Scottish local election: First stand-alone poll in 17 years
For the first time in many years, the 3 May local elections will take place without being overshadowed by a Scottish election.
The last time the council elections were not held on the same day as the election to the Scottish Parliament was back in 1995 - an era before devolution.
The fact the two polls are now completely separate again will give voters a chance to think carefully about the options for their local services - but some councillors fear only about one in three of us will actually bother to vote.
Typically, between 40 and 45% of people cast their vote in council elections in the 1980s and early 90s. Many worried about what was then seen as a low turnout.
The first election to the the Scottish Parliament in 1999 coincided with the local elections.
Council elections - Key facts
- When? - Thursday, 3 May
- Where? - In all of Scotland's 32 councils
- Voting system? - The Single Transferable Voting system, in which electors rank candidates in order of preference
- Vote counting? - There will be no overnight counting and all votes will be counted electronically the following day
Nearly 6 out of 10 voters took part - disappointing, perhaps, for the architects of devolution but still a figure unprecedented for local elections in modern times.
In the hope of maintaining the apparent resurgence in interest, the two elections came to be formally linked or "coupled" so that they always took place on the same day. However, turnout declined and in 2007 just over half of us voted.
But that poll, or rather the count, came to be remembered for the wrong reasons - 142,000 ballot papers for the Scottish Parliament were rejected.
Although the local elections were not affected by the problem, the inquiry into the fiasco recommended that they should be held on a separate day, again to help reduce the risk of a repeat performance.
In May 2007, there was a momentous change to the local elections - they were the first to be held using a system of proportional representation.
The link between individual councillors and wards was broken. Each voter was now represented, typically, by three or four councillors and wards are far larger.System 'a novelty'
The effect of PR on local government was profound. After the votes were counted, Labour had an outright majority on just two councils - all the other councils on the mainland were run by minority administrations or coalitions.
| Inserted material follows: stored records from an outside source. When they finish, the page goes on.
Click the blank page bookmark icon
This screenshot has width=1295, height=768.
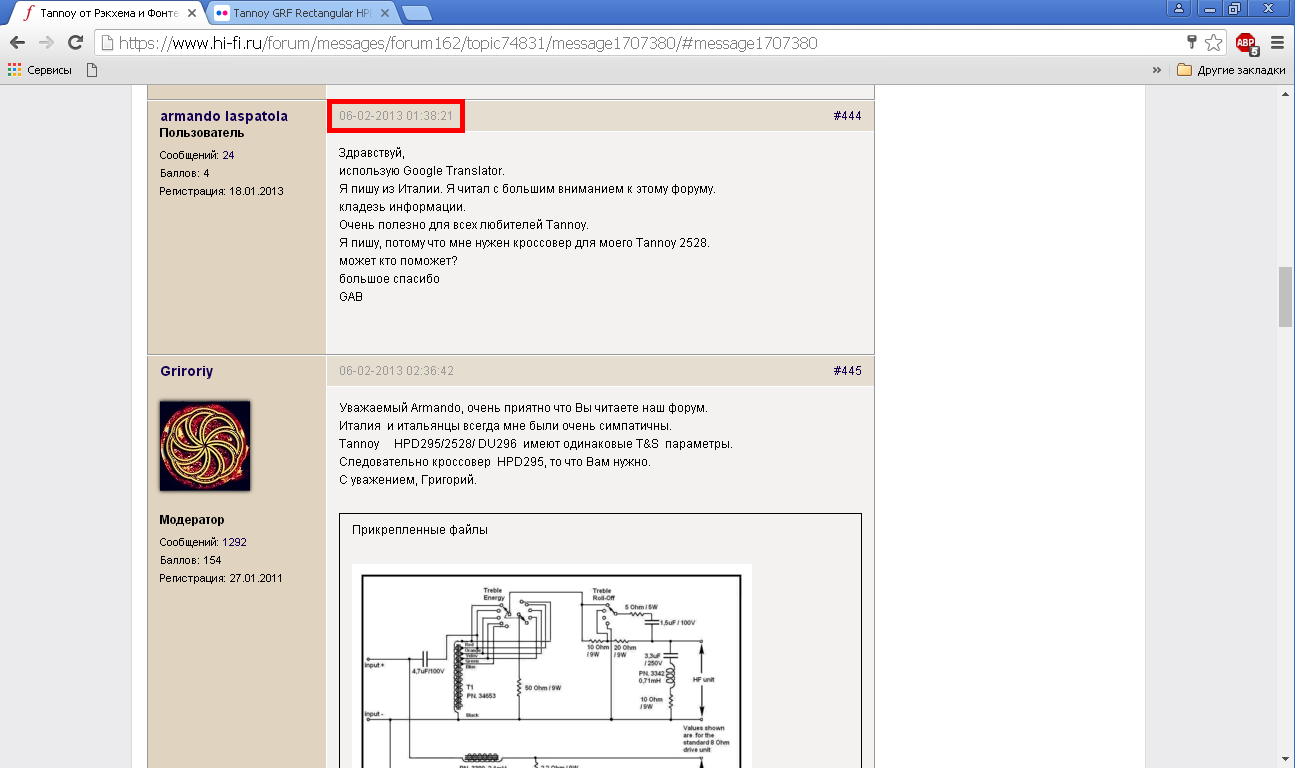pyautogui.click(x=92, y=70)
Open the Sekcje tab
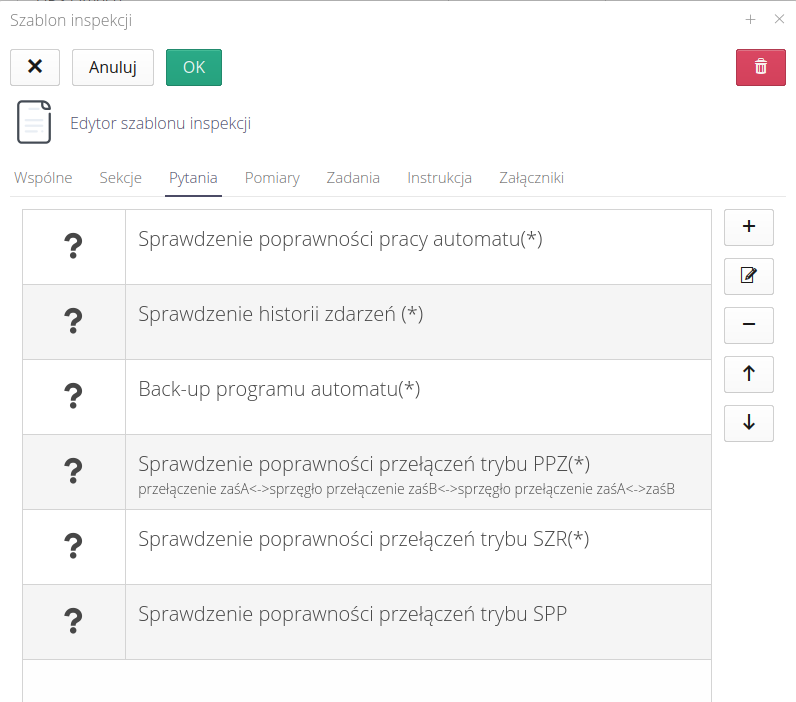The image size is (796, 702). coord(120,178)
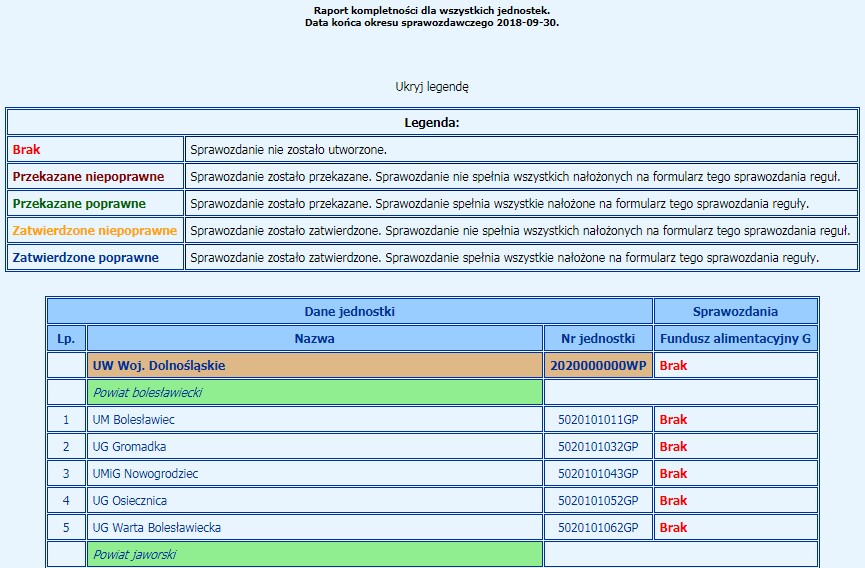Click Brak status for UM Bolesławiec
The width and height of the screenshot is (865, 568).
click(673, 420)
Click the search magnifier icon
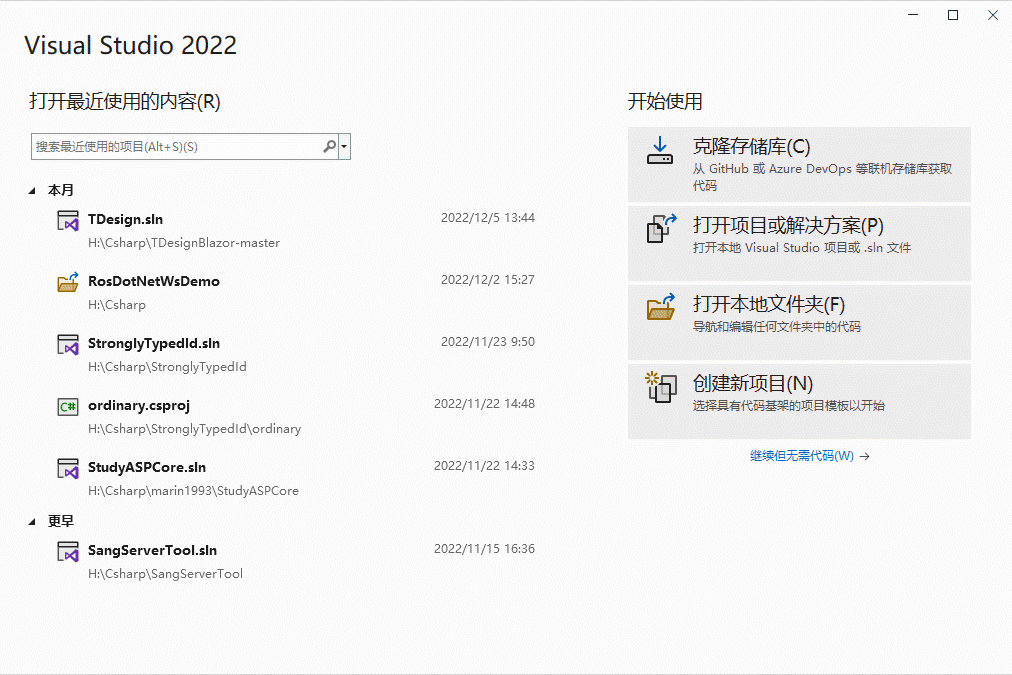Screen dimensions: 1012x675 (x=329, y=146)
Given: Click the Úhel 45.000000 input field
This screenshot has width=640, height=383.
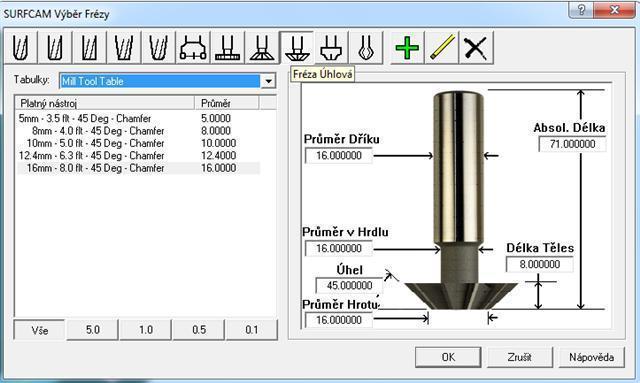Looking at the screenshot, I should tap(349, 285).
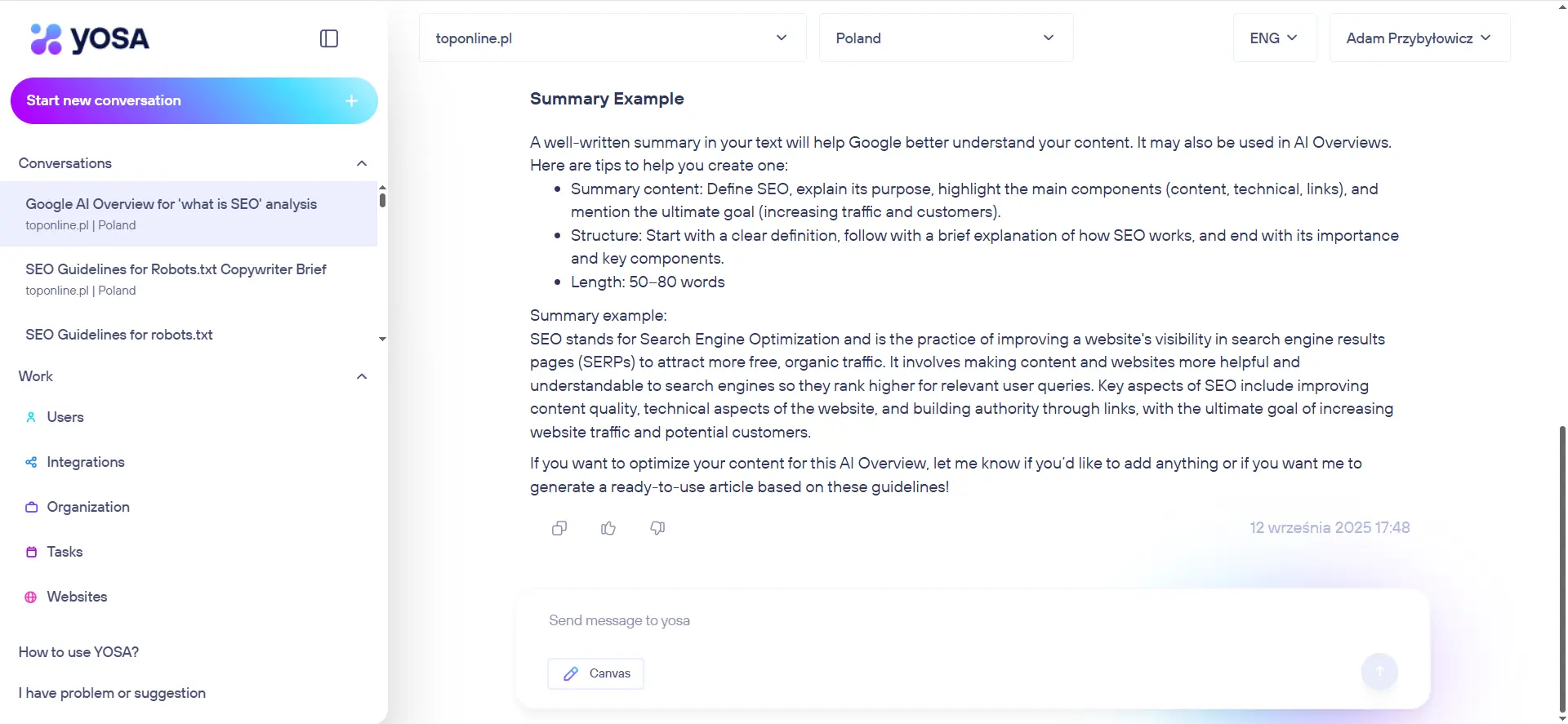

In fact, the SNP ended up with more councillors across Scotland although Labour received the largest number of first preference votes.
In 2007 the STV voting system was a novelty. Now the parties have seen it in action, they are trying to turn it to their advantage.
For each party, deciding how many candidates to field in multi-member wards is something of a dilemma. Fielding too many can be counterproductive and actually spread the vote too thin - field too few and a party may feel it has shot itself in the foot and left itself under-represented.
For instance, the SNP freely admits that in hindsight it should have fielded more candidates in Glasgow in 2007.
In each of the 32 council areas, different local issues will come to the fore - schools, libraries, sports centres, potholes, cuts to local services. But there are some common themes.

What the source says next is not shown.